## Alıntılanan Metin:
Yenilenebilir enerjide yeni dönem

Kaynak : Anadolu Ajansı
Haber Giriş : 14 Haziran 2009 12:45, Son Güncelleme : 27 Mart 2018 00:42

TBMM Sanayi, Ticaret, Enerji, Tabii Kaynaklar, Bilgi ve Teknoloji Komisyonu Başkanı Soner Aksoy, yenilenebilir enerji kaynaklarına yatırım yapılmasını teşvik etmek için ''devrim'' niteliğinde düzenleme yaptıklarını belirterek, ''Tüketiciler, çatılarında ürettikleri enerjinin ihtiyaç fazlasını TEDAŞ'a satacak. Belki de elektriğe hiç para vermeyecek'' dedi.

Aksoy, TBMM Genel Kurulu gündeminde bulunan ve Meclis tatile girmeden önce yasalaştırılması beklenen Yenilenebilir Enerji Kaynaklarının Elektrik Enerjisi Üretimi Amaçlı Kullanımına İlişkin Kanunda Değişiklik Yapılmasına Dair Kanun Teklifinde yer alan düzenlemeler ile yatırımcılara getirilen yeni teşvikler hakkında, AA muhabirine açıklamalarda bulundu.

''Teklifte, yenilenebilir enerjiyle ilgili yok, yok'' diyen Aksoy, rüzgardan çöp gazına, güneşten gelgit enerjisine kadar yenilenebilir enerji kaynaklarına yatırım yapılmasına önemli teşvikler getirildiğini ve ''devrim'' niteliğinde düzenleme yaptıklarını söyledi.

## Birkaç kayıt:
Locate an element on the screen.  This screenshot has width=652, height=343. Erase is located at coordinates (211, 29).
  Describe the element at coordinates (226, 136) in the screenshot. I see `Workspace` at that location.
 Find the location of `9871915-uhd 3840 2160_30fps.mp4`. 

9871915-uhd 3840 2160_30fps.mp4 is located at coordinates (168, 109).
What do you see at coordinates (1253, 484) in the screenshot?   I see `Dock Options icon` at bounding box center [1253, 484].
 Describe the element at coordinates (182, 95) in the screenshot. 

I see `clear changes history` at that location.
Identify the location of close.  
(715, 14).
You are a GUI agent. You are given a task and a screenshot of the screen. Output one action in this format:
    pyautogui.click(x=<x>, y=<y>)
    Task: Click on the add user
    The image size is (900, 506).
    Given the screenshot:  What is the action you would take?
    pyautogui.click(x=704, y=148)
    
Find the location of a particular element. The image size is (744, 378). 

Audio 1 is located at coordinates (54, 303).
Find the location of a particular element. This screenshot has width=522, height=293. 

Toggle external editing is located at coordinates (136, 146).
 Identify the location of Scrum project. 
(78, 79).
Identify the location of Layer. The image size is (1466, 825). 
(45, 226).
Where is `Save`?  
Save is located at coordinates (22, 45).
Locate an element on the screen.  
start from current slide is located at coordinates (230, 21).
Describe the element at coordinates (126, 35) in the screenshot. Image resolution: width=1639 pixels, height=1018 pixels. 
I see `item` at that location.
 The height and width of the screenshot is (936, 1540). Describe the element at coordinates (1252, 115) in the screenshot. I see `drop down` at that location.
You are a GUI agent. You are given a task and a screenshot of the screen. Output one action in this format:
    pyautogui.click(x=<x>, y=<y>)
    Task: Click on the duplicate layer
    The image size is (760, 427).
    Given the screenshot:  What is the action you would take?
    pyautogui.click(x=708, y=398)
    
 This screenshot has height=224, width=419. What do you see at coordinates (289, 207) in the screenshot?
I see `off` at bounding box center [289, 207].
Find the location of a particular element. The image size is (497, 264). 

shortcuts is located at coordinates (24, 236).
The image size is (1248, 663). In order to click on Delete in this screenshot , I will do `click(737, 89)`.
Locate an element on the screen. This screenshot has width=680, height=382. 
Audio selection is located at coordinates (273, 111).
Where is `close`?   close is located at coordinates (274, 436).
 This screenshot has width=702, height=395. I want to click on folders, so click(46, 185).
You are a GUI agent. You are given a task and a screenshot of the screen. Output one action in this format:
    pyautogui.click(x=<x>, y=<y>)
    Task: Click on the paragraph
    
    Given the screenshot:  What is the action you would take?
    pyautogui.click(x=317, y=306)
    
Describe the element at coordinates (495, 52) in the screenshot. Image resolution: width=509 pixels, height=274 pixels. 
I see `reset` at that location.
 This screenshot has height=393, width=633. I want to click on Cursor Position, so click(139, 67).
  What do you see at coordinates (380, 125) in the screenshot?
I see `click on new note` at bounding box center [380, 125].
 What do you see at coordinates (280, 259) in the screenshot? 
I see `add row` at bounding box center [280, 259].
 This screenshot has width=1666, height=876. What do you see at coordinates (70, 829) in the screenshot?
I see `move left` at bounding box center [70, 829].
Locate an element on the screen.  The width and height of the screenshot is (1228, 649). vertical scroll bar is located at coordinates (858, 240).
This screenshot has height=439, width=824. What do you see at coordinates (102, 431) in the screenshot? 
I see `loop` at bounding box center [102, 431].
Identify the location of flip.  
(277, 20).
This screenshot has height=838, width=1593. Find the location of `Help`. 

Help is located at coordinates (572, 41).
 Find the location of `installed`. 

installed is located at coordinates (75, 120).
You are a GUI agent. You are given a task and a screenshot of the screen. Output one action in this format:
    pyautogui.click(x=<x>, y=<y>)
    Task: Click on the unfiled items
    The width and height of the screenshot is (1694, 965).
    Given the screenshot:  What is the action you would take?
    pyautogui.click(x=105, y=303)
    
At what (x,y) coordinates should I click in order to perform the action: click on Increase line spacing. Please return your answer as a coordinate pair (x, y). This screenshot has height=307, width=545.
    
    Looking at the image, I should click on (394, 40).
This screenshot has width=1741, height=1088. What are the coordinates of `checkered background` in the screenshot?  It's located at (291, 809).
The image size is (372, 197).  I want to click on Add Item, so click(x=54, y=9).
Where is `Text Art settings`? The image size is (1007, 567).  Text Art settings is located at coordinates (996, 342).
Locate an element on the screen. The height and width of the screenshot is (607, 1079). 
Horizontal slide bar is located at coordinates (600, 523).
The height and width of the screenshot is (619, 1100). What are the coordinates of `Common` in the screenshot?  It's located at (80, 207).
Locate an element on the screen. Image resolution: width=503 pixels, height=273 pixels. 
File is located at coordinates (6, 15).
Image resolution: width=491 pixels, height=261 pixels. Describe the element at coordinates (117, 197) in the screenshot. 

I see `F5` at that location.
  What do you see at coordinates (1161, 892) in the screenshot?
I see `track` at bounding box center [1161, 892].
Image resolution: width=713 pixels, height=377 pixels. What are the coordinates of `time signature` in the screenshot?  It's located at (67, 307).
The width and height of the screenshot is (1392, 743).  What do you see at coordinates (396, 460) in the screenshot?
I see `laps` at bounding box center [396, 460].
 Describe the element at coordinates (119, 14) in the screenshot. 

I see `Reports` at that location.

## Görev Koşulları:
Lütfen yenilenebilir enerji haberinin "Aksoy, TBMM Genel" sözleriyle başlayıp "düzenleme yaptıklarını söyledi." sözlerine kadar süren kısmını, "yatırımcılara" yerine "girişimcilere" koyarak yeniden yaz.

## Alıştırma Çıktısı:
Aksoy, TBMM Genel Kurulu gündeminde bulunan ve Meclis tatile girmeden önce yasalaştırılması beklenen Yenilenebilir Enerji Kaynaklarının Elektrik Enerjisi Üretimi Amaçlı Kullanımına İlişkin Kanunda Değişiklik Yapılmasına Dair Kanun Teklifinde yer alan düzenlemeler ile girişimcilere getirilen yeni teşvikler hakkında, AA muhabirine açıklamalarda bulundu.

''Teklifte, yenilenebilir enerjiyle ilgili yok, yok'' diyen Aksoy, rüzgardan çöp gazına, güneşten gelgit enerjisine kadar yenilenebilir enerji kaynaklarına yatırım yapılmasına önemli teşvikler getirildiğini ve ''devrim'' niteliğinde düzenleme yaptıklarını söyledi.